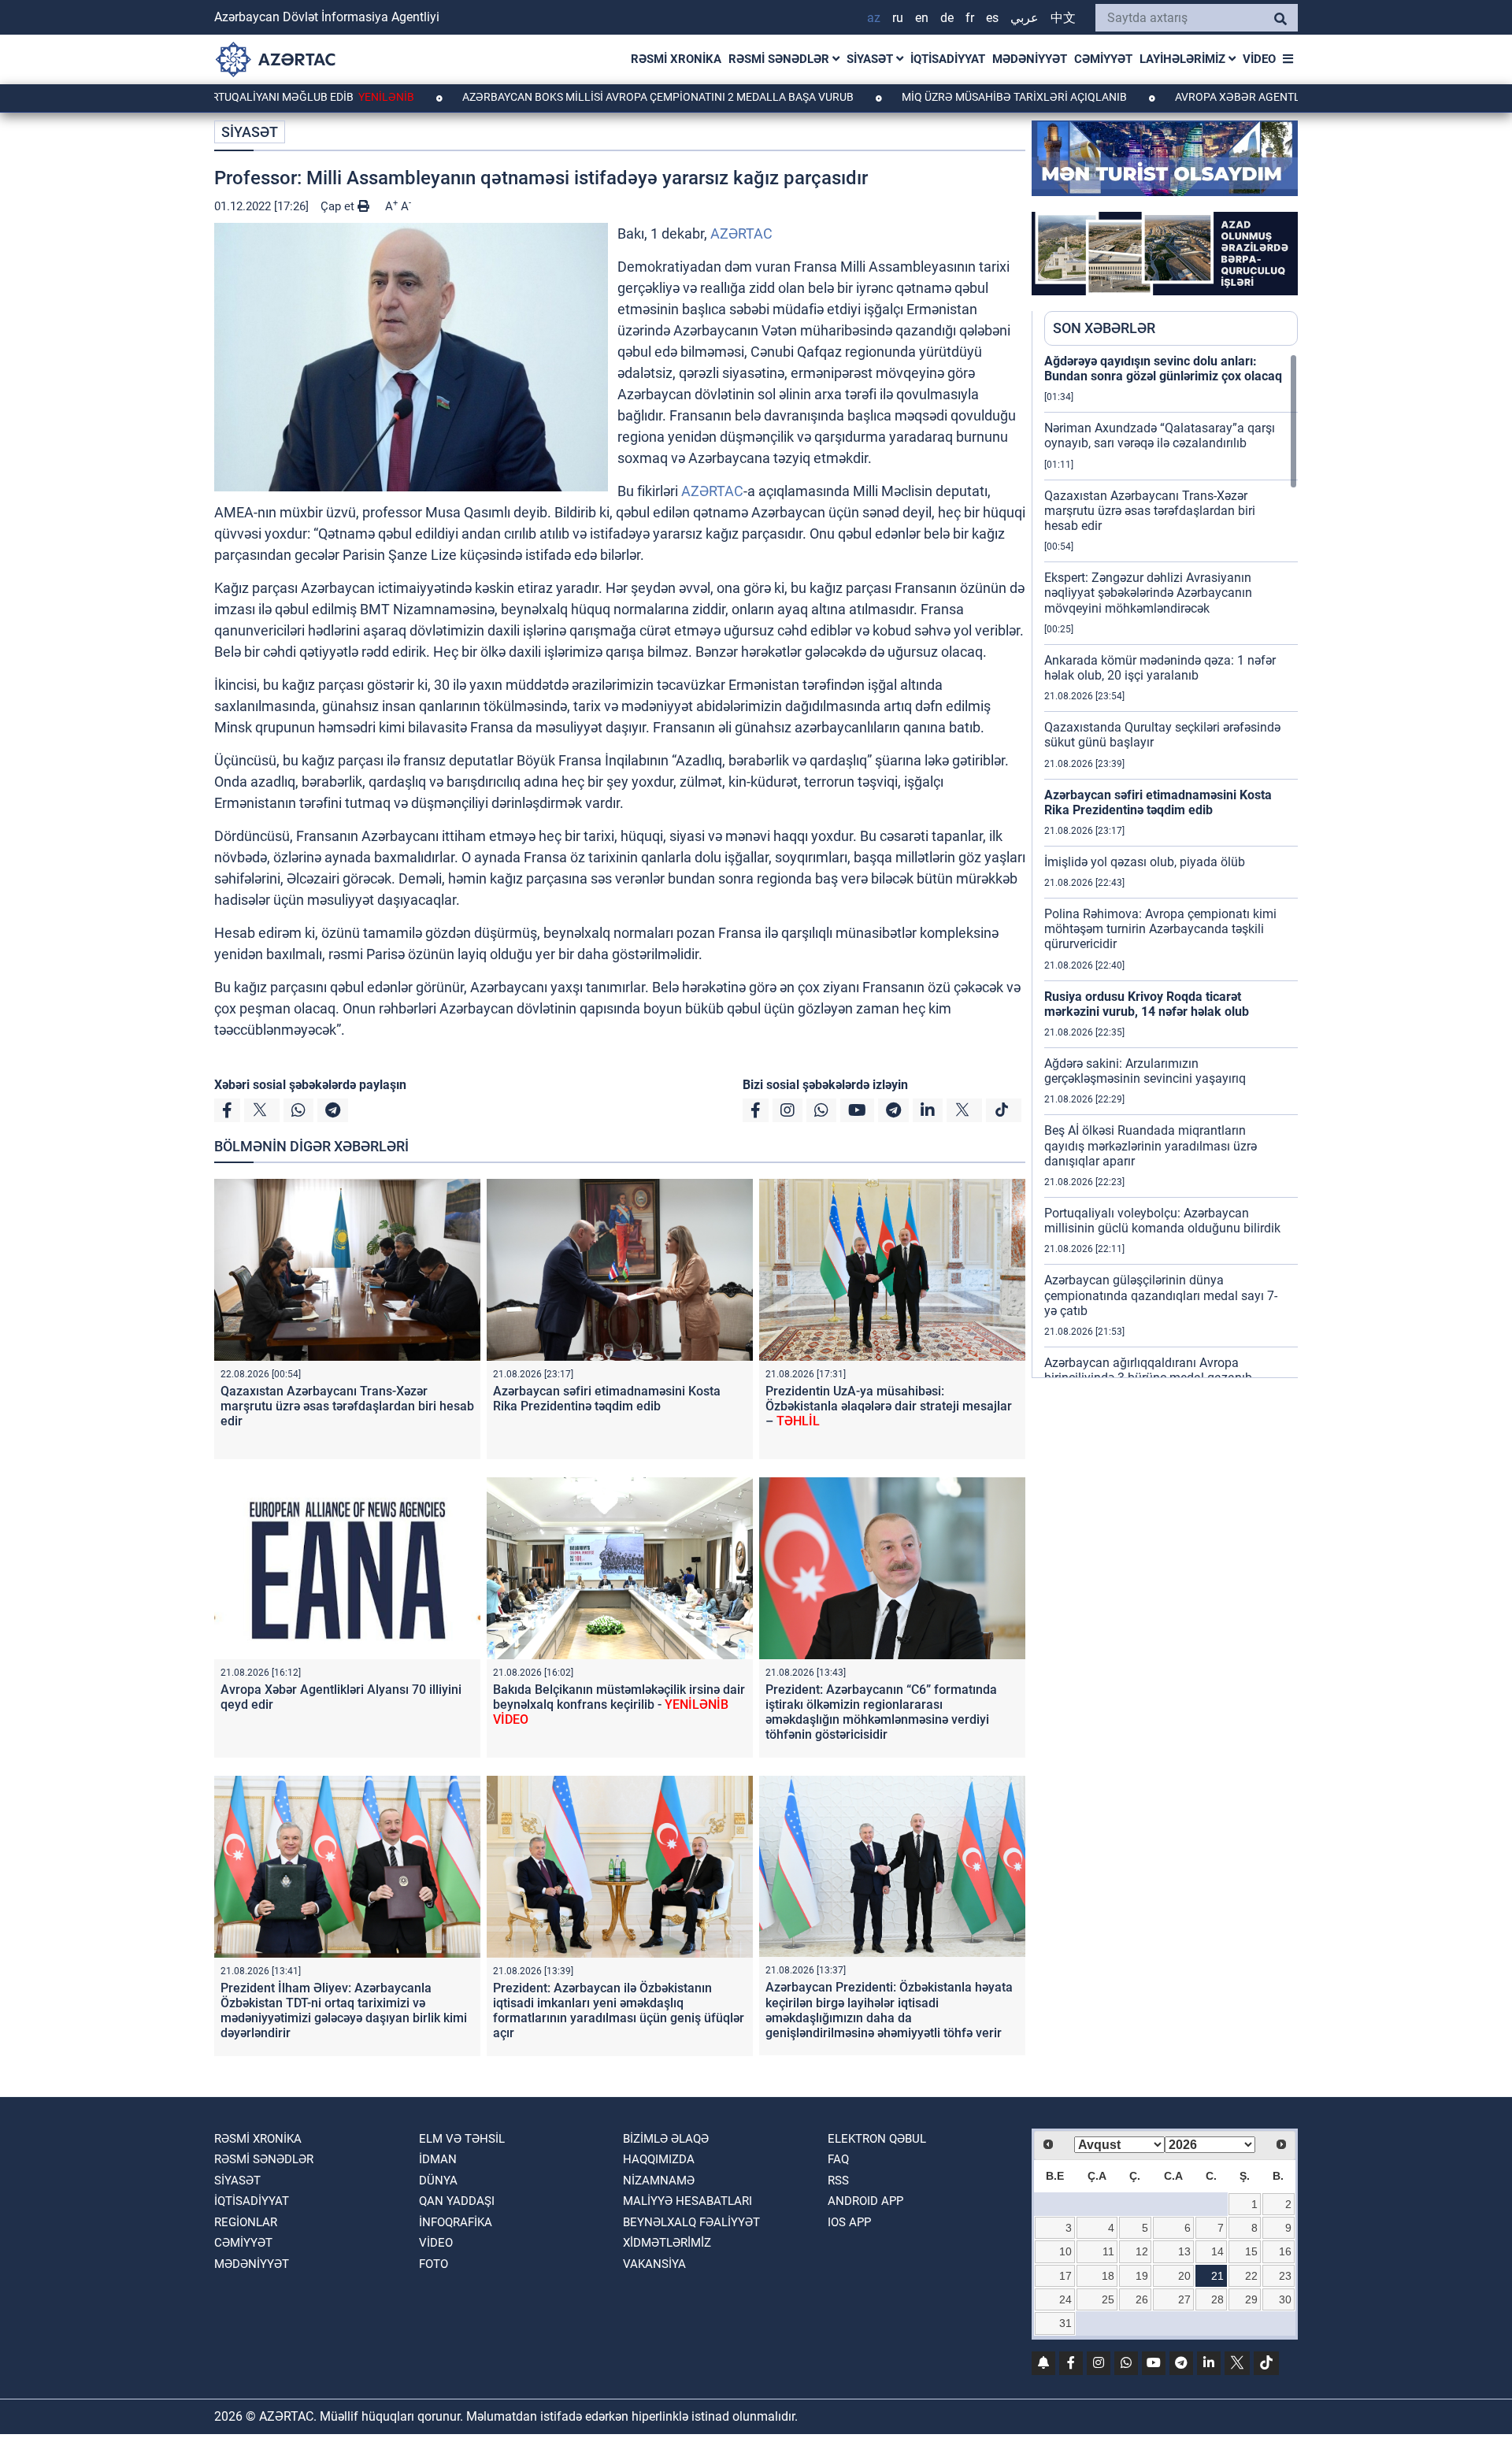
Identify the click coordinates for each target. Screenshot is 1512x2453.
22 (1251, 2276)
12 (1142, 2251)
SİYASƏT (871, 59)
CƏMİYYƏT (1103, 59)
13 (1184, 2251)
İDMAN (438, 2159)
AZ (873, 17)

====

• How to complete this task
Set the entire listing down again, exact in every line, without any pictures.

• Finished task
Identify the click coordinates for each target. Screenshot is 1512x2453.
22 (1251, 2276)
12 (1142, 2251)
SİYASƏT (871, 59)
CƏMİYYƏT (1103, 59)
13 (1184, 2251)
İDMAN (438, 2159)
AZ (873, 17)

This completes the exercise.